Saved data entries
--- START ---
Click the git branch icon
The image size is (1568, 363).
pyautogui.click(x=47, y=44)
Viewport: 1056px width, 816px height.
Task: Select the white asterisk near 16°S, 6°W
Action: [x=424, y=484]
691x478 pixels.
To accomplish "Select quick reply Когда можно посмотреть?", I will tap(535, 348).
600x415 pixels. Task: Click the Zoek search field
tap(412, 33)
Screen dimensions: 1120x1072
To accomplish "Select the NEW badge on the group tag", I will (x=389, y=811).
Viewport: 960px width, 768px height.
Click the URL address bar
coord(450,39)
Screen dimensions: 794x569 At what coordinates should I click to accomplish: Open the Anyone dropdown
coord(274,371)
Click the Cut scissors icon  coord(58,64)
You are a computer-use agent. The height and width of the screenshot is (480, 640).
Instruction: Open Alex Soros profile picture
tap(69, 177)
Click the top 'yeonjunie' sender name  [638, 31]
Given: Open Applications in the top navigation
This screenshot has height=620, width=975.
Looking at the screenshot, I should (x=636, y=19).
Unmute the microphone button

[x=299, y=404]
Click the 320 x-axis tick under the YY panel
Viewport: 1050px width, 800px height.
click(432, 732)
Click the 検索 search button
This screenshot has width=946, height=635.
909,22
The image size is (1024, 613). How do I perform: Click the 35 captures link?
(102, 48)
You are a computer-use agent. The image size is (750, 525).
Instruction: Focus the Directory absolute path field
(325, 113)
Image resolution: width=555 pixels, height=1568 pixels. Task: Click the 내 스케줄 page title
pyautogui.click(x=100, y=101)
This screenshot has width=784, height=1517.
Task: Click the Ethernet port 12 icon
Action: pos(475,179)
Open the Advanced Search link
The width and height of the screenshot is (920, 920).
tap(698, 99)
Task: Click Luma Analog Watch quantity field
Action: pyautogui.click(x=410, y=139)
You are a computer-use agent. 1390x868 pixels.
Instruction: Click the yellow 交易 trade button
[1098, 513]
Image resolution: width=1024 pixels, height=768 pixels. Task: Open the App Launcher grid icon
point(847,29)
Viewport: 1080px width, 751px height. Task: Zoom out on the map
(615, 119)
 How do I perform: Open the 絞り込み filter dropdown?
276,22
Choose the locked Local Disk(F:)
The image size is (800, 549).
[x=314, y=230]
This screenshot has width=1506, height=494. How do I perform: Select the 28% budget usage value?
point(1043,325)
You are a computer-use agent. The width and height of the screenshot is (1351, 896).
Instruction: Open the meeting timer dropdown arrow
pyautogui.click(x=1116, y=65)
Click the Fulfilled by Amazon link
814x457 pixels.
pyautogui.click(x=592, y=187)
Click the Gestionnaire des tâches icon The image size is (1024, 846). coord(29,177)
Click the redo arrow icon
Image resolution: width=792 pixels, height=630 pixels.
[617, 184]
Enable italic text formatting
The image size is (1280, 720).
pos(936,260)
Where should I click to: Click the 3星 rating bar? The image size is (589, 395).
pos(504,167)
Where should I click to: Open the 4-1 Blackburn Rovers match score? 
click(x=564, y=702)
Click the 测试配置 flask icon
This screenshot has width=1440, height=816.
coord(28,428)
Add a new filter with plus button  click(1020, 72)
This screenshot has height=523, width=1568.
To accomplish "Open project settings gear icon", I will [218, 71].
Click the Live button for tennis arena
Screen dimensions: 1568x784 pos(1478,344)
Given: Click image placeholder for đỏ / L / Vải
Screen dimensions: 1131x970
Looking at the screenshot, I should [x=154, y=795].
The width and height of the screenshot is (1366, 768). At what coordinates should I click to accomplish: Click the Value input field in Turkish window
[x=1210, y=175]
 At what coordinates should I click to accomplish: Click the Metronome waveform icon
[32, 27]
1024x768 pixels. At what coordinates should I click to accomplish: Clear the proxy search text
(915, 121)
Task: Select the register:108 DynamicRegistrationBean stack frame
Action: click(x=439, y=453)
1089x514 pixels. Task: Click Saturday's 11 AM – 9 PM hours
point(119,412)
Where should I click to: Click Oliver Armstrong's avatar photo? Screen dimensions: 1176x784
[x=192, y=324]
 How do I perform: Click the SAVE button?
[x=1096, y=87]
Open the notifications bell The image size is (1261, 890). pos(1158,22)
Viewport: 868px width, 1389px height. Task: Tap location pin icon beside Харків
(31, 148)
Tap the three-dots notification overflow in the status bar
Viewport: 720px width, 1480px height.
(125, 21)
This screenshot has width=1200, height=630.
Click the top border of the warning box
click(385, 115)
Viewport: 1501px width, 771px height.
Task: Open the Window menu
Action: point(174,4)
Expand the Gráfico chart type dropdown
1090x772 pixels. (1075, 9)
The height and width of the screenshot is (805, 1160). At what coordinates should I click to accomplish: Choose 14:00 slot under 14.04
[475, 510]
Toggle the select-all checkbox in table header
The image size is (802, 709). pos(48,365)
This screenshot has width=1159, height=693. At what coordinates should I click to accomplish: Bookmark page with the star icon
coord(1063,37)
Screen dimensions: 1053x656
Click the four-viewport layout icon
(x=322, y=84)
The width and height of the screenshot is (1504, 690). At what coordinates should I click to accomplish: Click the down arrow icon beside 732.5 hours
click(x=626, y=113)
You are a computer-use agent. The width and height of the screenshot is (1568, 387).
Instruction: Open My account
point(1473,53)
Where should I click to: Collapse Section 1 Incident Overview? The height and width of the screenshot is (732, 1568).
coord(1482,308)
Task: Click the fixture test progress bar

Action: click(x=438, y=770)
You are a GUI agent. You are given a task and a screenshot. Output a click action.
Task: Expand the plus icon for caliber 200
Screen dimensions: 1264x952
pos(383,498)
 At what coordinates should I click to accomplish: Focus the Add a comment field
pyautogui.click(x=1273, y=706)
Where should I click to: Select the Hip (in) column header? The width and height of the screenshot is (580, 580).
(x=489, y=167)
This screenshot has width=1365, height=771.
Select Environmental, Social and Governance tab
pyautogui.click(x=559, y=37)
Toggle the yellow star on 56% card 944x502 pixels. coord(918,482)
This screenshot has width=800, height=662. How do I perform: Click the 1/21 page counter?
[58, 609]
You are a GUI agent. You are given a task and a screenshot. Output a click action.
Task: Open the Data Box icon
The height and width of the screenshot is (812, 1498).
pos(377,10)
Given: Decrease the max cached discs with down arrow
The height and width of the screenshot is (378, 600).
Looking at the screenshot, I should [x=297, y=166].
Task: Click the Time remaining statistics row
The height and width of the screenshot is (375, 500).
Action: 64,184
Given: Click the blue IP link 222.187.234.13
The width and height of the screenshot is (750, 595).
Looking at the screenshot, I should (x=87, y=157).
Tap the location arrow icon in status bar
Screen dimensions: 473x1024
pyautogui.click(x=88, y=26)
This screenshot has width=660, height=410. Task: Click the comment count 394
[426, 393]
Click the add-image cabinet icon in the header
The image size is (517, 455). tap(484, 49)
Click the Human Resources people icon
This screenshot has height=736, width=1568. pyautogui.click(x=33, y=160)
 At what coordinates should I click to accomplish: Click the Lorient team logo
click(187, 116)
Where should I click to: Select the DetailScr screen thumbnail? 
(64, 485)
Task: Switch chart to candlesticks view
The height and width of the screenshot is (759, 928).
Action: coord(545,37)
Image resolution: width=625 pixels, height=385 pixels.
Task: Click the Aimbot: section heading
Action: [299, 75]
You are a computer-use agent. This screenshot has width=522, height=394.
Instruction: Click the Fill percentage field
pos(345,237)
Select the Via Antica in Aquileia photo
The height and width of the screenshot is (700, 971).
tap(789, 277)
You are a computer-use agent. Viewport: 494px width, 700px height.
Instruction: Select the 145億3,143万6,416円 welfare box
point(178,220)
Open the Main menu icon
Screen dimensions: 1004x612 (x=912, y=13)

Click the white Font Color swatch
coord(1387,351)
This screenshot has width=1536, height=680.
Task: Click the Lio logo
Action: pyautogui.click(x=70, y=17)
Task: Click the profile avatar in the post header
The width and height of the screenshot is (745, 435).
--- END ---
What is being asked:
Copy the lines of the data above exactly as written, beginning with the line containing "Screen dimensions: 794x569" and ending with the line containing "Click the top 'yeonjunie'", and leave out all other lines.

Solution to this task:
Screen dimensions: 794x569 At what coordinates should I click to accomplish: Open the Anyone dropdown
coord(274,371)
Click the Cut scissors icon  coord(58,64)
You are a computer-use agent. The height and width of the screenshot is (480, 640).
Instruction: Open Alex Soros profile picture
tap(69, 177)
Click the top 'yeonjunie' sender name  [638, 31]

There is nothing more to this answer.